浅析Apache服务器扩展名解析漏洞

hitl

作者：泡泡鱼
转载请著名出处，谢谢！

提到Apache，经常接触网络的朋友一定都知道吧。它是一款使用率不亚于IIS的HTTP服务器程序。用于提供我们的HTTP访问。目前最新版本是Apache2.2.6。我们可以到http://httpd.apache.org去进行下载。它可以工作于linux平台或者是windows平台。以下的测试我们以windows平台中windows2003server为例。/
首先我们将下载好的最新Apache安全程序（我这里是安装版的，大家也可以下载解压版的）安装于服务器中并成功启动服务提供HTTP服务。接下来我们再将下载好的PHP安装程序（同样分安装版和解压版）进行安装，一切完毕之后，我们上传一个PHP的后门文件进行访问，得到如下图所示：


http://www.cnnst.com/uploads/200801/08_220650_1.gif
可以成功解析。下面我们就来更改下这个PHP文件的扩展名。构造一个类似于*.php.*的文件。至于最后面的那个星号，我们可以随便自定义，甚至是没有的扩展名也可以。比方这里我就定义成index.php.111，如下图所示：


http://www.cnnst.com/uploads/200801/08_220721_2.jpg
然后我们回到浏览器中进行浏览这个文件http://192.168.203.133/index.php.111。看到了什么？对！同样成功访问了我们的phpshell！
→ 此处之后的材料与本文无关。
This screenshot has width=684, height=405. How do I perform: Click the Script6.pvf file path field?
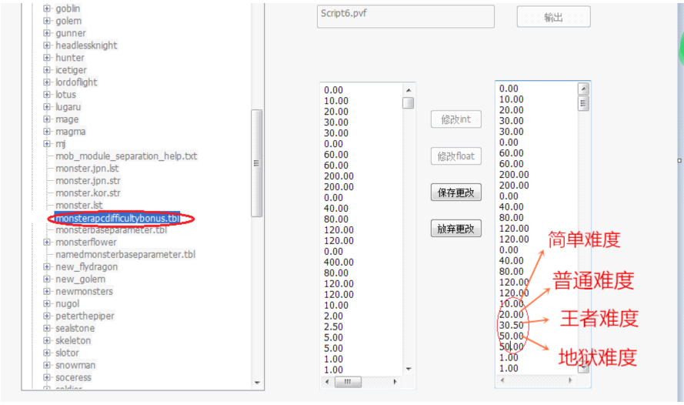pos(405,17)
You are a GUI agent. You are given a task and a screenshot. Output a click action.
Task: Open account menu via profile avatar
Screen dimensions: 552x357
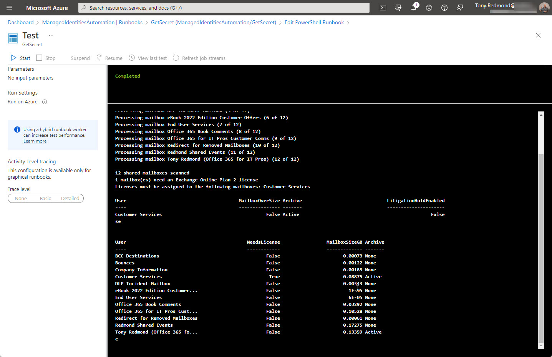(544, 7)

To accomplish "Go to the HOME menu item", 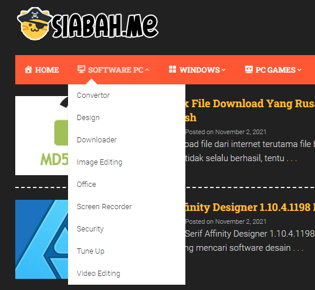I will click(47, 70).
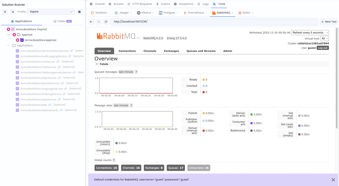Switch to the Connections tab in RabbitMQ
This screenshot has height=186, width=339.
(x=127, y=51)
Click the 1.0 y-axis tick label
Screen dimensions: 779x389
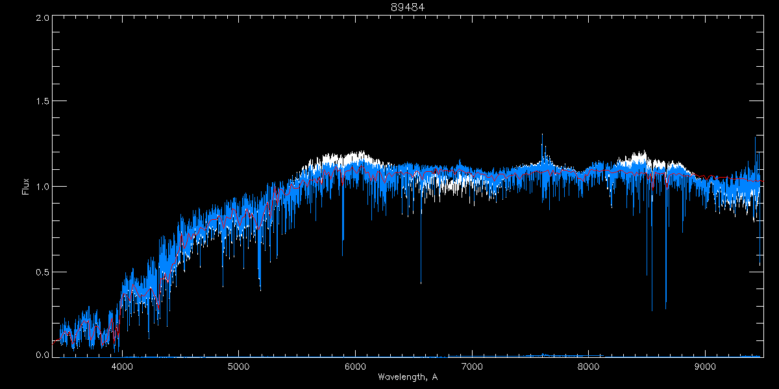pos(42,187)
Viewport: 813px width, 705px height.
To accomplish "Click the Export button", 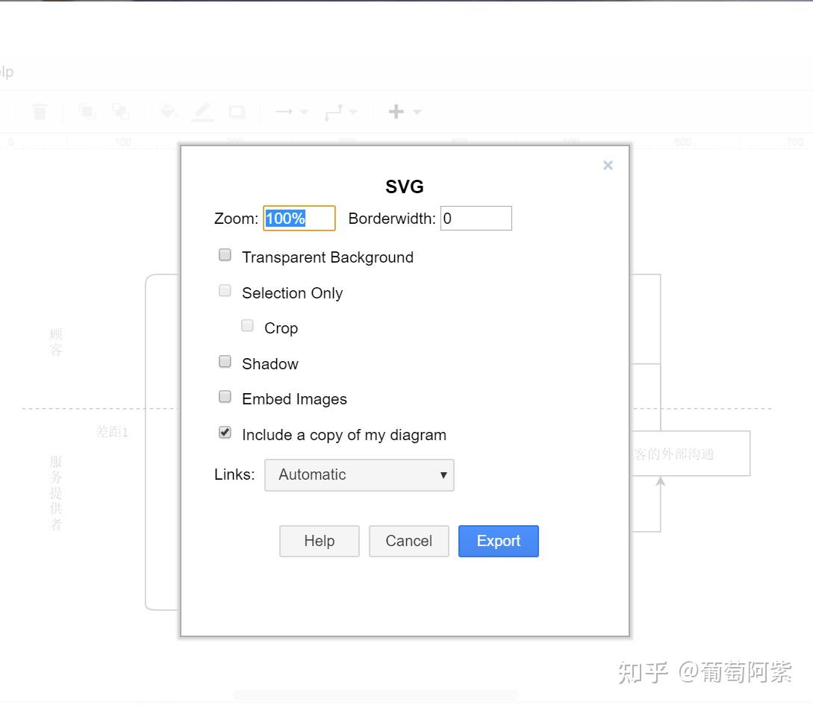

http://www.cnnst.com/uploads/200801/08_220801_3.jpg

这说明不管最后后缀为什么，只要是.php.*结尾，就会被Apache服务器解析成php文件！。我们再来尝试访问jpg图片格式文件，却显示了webshell的源文件，如下图所示：


http://www.cnnst.com/uploads/200801/08_220845_4.jpg
原因就处在了Apache的配置文件mime.types中。这个文件存在于apache的配置文件夹，我的是“Apache Group\Apache2\conf”文件夹中。我们用记事本打开mime.types文件。可以看到在左侧的“MIMI type”中定义了一些文件的打开方式，而再右边“Extensions”中则定义了一些常见文件的扩展后缀名。查找关键字“jpg”可以看到下面有这么一行：image/jpeg jpeg jpg jpe 。如下图所示：


http://www.cnnst.com/uploads/200801/08_220920_5.jpg

原来jpg扩展名已经被定义了。所以也就没有被直接解析成php脚本文件了。那我们就找那些在这里未经过定义的扩展名，同时在网站程序中我们可以找所有允许的上传类型。通过对默认配置的尝试，我发现rar文件同样未被定义！那我们就将webshell更名为“shell.php.rar”文件，然后再在浏览器里面进行访问。哈哈！果然成功返回了我们的phpshell！相信在国内的程序中，没有几个上传是不允许rar类型的吧？就这样我们可以利用Apache的漏洞进行上传得到一个php的shell了。
以上测试环境是在Windows下。对于Linux中，问题同样。再这里就不进行测试了。至于是否是Apache所有版本，也没有时间进行全部测试。大家可以在以后的实践中进行总结。